Lots of movement in the news today about Amazon‘s new foray into an attempt to replace? the hard-back with an electronic gizmo. The device, named The Kindle, has been announced by Jeff Bezos and is said to be the future of reading. It can be used to read books, newspapers, even blogs; so you now have a choice of reading Pride and Prejudice, the Financial Times or the SEO Exeter blog all in one place. The question, of course, is whether it will catch on.

Here’s a description of the device from Newsweek:

the Kindle (named to evoke the crackling ignition of knowledge) has the dimensions of a paperback, with a tapering of its width that emulates the bulge toward a book’s binding. It weighs but 10.3 ounces, and unlike a laptop computer it does not run hot or make intrusive beeps. A reading device must be sharp and durable, Bezos says, and with the use of E Ink, a breakthrough technology of several years ago that mimes the clarity of a printed book, the Kindle’s six-inch screen posts readable pages. The battery has to last for a while, he adds, since there’s nothing sadder than a book you can’t read because of electile dysfunction. (The Kindle gets as many as 30 hours of reading on a charge, and recharges in two hours.) And, to soothe the anxieties of print-culture stalwarts, in sleep mode the Kindle displays retro images of ancient texts, early printing presses and beloved authors like Emily Dickinson and Jane Austen.

So, would you use this ugly device to read your books with? Would you switch from buying a real book to buying one through your Kindle. Will the Kindle become a household name in the future? Time will tell!

5 comments

  1. I would buy a Kindle if they didn’t cost $399.00. I carry books and magazines all the time, especially when I travel, and having something that only weighs 10 ounces and can access 88,000 books, plus magazines, newspapers, and websites? It would be my dream gadget! The name is weird though, what the heck is a “Kindle”?

  2. Never really been sure about e-book readers; to me part of the joy of reading is the book itself – the look and feel of the pages, turning each page over as you read it, the size and weight of each book that makes it special.

    I’ll happily spend hours browsing through second hand book shops not because I’m looking for an old book that’s out of print but because of the atmosphere of the place; the sense of barely contained history within the millions of pages. I might be able to fit all those pages onto a Kindle but it wouldn’t be anywhere near the same.

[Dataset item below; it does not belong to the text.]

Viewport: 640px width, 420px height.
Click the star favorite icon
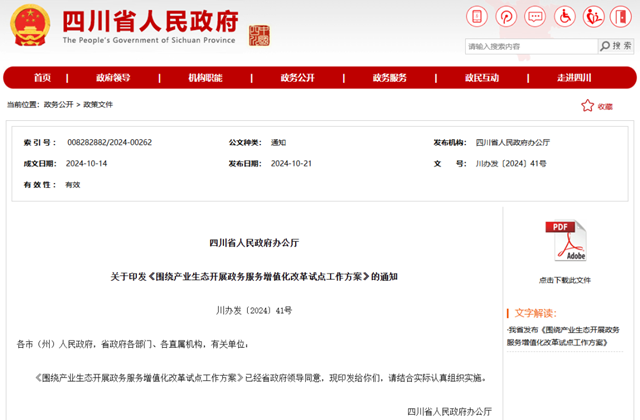coord(587,106)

    Technology is wonderful in many ways, but it hasn’t come up with anything to beat a proper book and I don’t think it ever will.

  3. @Wolfie: I would tend to agree with you. There’s a tactile element to a book that just can’t be duplicated. Plus you can put it down on the coffee table, pop things on it and not worry about it. Don’t think the Kindle would take too kindly to being dropped and trodden on …

    Still … it’s a nice gadget ..

  4. Ugly is right! It certainly doesn’t seem attractive from the pics and videos. I just can’t figure out why most reviews are so good. Probably because of the wireless connectivity part that seems pretty innovative. But the device and the UI are nowhere close to being as innovative as the iPod or the iPhone were.